** EXERCISE DESCRIPTION **
Search the records for the string "This", then copy each line where it appears.

** WORKING DATA **
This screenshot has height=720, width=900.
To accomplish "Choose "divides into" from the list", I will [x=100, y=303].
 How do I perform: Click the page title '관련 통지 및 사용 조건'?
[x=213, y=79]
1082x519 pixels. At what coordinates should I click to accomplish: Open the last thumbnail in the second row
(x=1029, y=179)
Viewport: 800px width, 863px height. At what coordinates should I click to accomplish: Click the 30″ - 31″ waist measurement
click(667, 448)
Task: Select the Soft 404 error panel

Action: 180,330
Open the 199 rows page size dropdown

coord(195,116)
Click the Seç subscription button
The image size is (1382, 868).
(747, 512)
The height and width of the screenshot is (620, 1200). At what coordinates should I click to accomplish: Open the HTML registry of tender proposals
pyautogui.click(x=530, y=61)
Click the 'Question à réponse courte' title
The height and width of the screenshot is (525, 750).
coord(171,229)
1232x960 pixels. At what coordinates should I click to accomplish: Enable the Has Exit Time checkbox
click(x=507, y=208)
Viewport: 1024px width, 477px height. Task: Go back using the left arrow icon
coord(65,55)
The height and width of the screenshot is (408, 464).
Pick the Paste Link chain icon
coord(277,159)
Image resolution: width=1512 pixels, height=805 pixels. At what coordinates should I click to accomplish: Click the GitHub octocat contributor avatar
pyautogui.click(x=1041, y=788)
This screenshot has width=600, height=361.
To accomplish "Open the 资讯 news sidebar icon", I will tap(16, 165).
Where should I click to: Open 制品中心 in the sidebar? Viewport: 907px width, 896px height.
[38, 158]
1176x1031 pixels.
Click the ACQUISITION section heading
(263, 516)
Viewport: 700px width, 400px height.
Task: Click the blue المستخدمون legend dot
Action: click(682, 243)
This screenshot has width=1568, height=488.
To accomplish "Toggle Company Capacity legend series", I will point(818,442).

** YOUR RESPONSE **
This screenshot has height=720, width=900.
This screenshot has width=600, height=361.
This screenshot has width=1568, height=488.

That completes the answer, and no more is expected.